WHAT IS REQUIRED
Exactly as they stand, give the records below again, with no images.

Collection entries
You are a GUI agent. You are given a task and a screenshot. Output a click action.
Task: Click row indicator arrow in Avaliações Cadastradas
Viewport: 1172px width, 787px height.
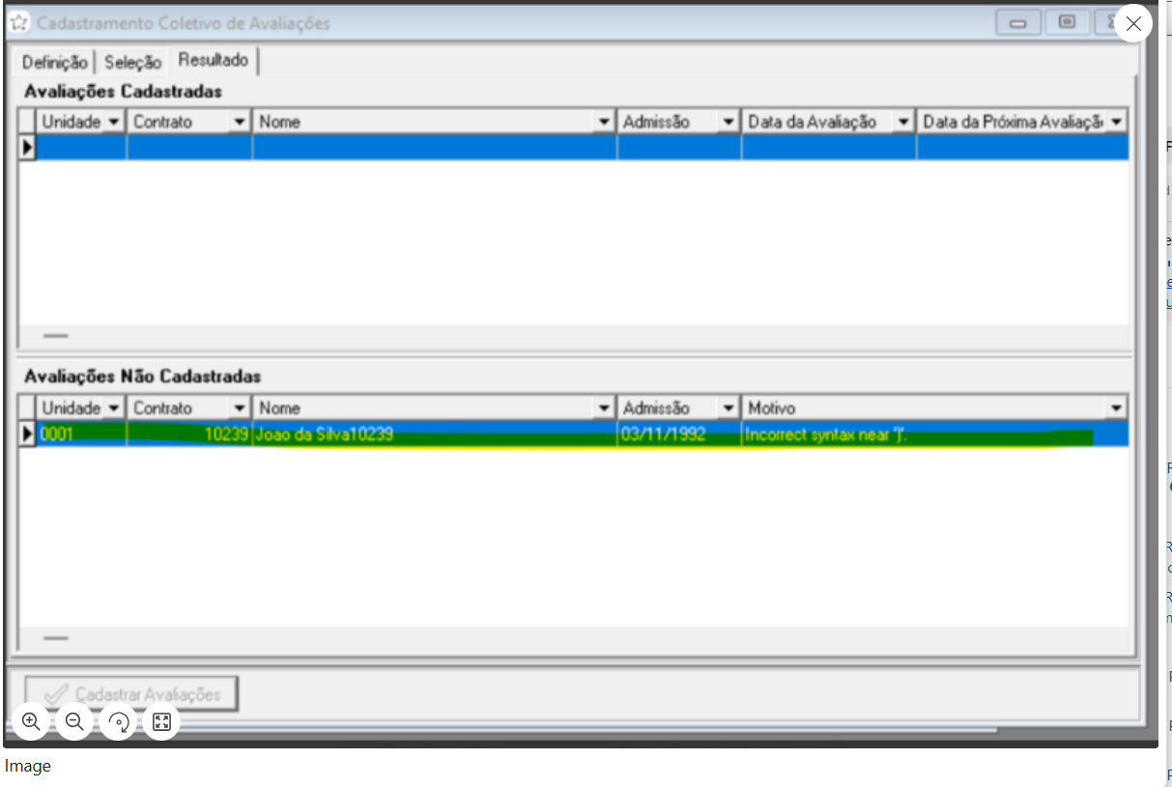[27, 148]
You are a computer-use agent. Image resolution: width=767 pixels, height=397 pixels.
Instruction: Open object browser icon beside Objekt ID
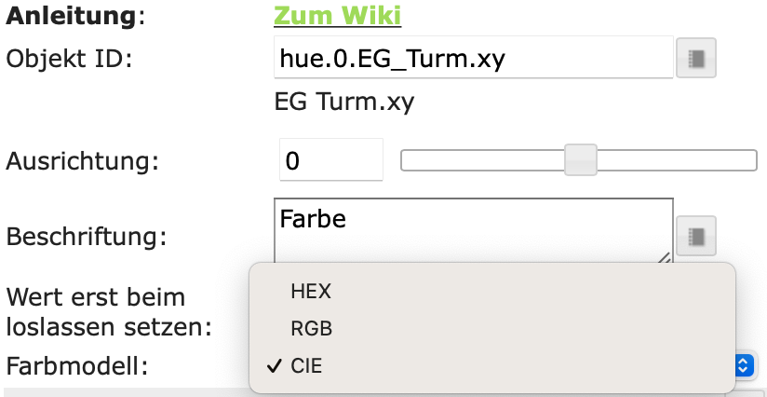[x=696, y=58]
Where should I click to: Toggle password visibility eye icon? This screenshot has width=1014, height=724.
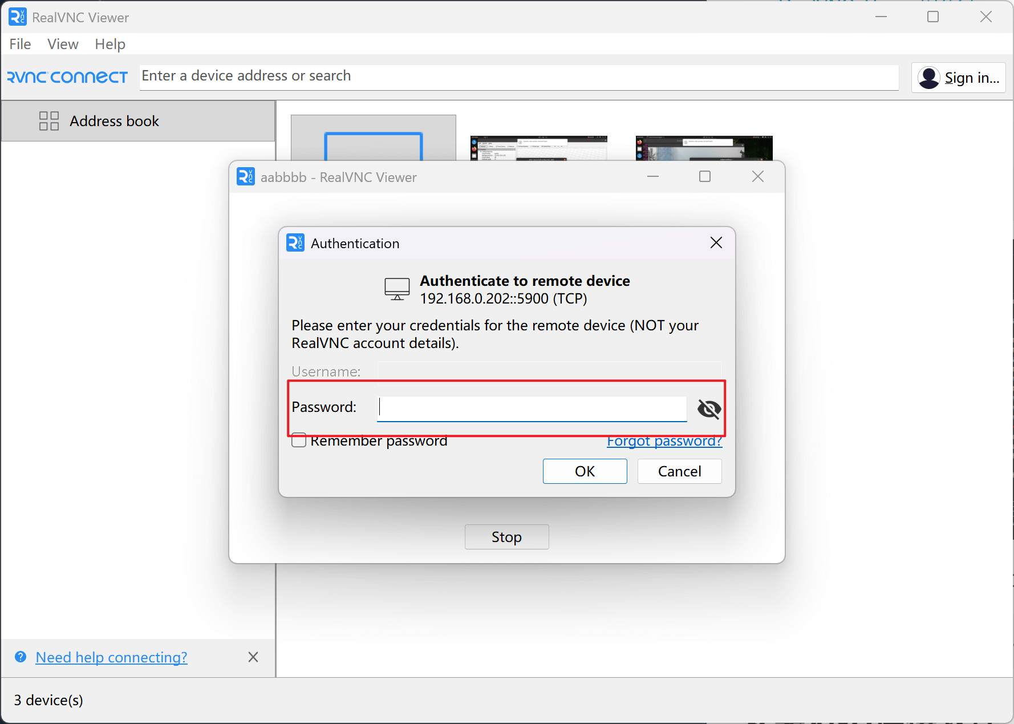click(x=709, y=408)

ANSWER SECTION
You are a GUI agent. You are given a task and a screenshot. Output a click action.
Task: Click row indicator arrow in Avaliações Cadastradas
Viewport: 1172px width, 787px height.
[27, 148]
You are a computer-use agent. Image resolution: width=767 pixels, height=397 pixels.
Instruction: Open object browser icon beside Objekt ID
[x=696, y=58]
Where should I click to: Toggle password visibility eye icon? This screenshot has width=1014, height=724.
click(x=709, y=408)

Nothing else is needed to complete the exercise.